There seems to be the idea that CLGPs are cheaper than rockets, which sort of meanders through the E-Ring every few years, and this might be because people are comparing things like TOW and Copperhead or Excalibur with Javelin, or someone is suggesting a 50 gram explosive warhead is comparable to a 5,000 gram warhead against small craft, or whatever. This filters through to the press and makes ordinary laymen think the same. It's a bit bizarre. CLGPs typically require multiple engagements per attack, not because they don't hit, but because their explosive masses are so much smaller than a rocket.
Rockets carry bigger warheads which means more killing. Shells carry smaller warheads which means less killing.
Thinking this way tends to result in the belief of the superiority of the MRL to the cannon writ large, which is probably true, but there aren't enough MRLs in anyone's inventory to fully displace the cannon and the minimum range issues remain. In a world with infinite resources and instant timescales, I guess large caliber MRLs (220-300mm) and 120mm mortars would be the only pieces of the artillery park since they maximize the ability to kill the enemy.
Obviously you work with what you have, though. CLGPs are a good way to give precision guidance to a howitzer, one that would otherwise require two or three minutes to fire a dozen shells when it can fire two shells at the same target in 30 seconds for the same price and similar effectiveness instead.
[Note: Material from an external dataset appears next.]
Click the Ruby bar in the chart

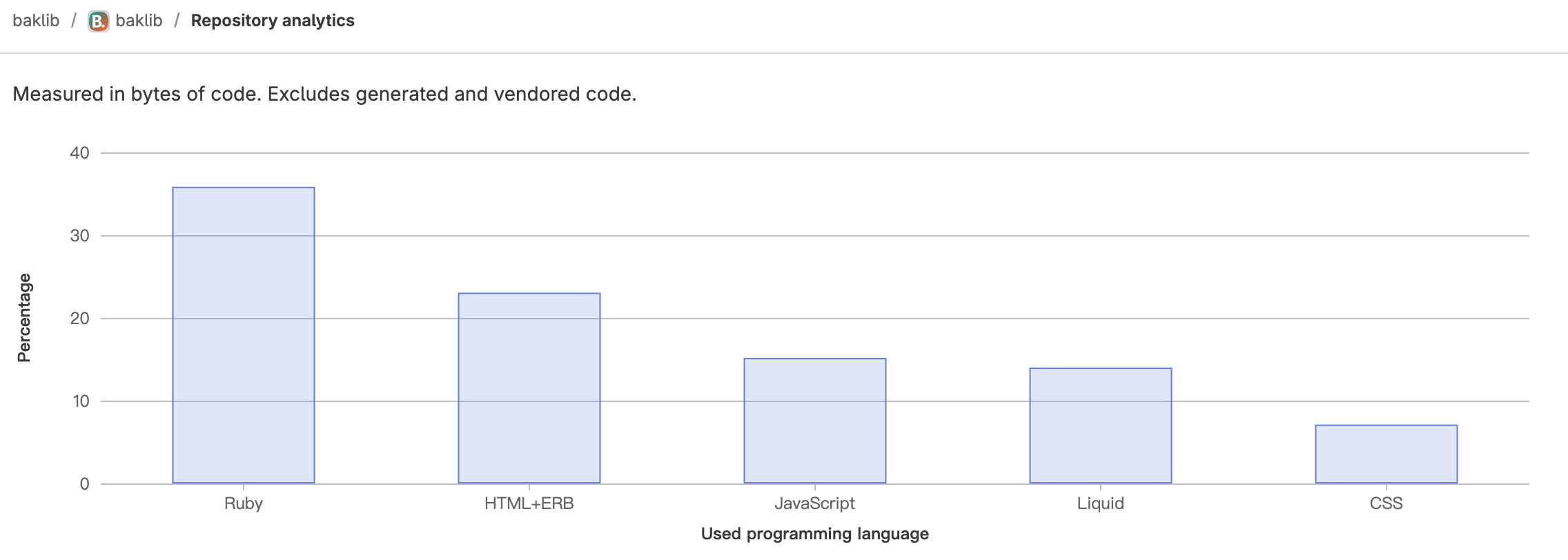[x=244, y=335]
They aren't good for engaging small targets in general though. They tend to cost as much per engagement as dumb rounds, you're just taking less time, expressed by fewer shells, to kill the target. You're still paying the same amount of money.
Nuclear weapons are the only time this shifts in favor of the attacker, I think. Even a small thermonuclear weapon can destroy much more value for money than the $2-4 million it nominally costs.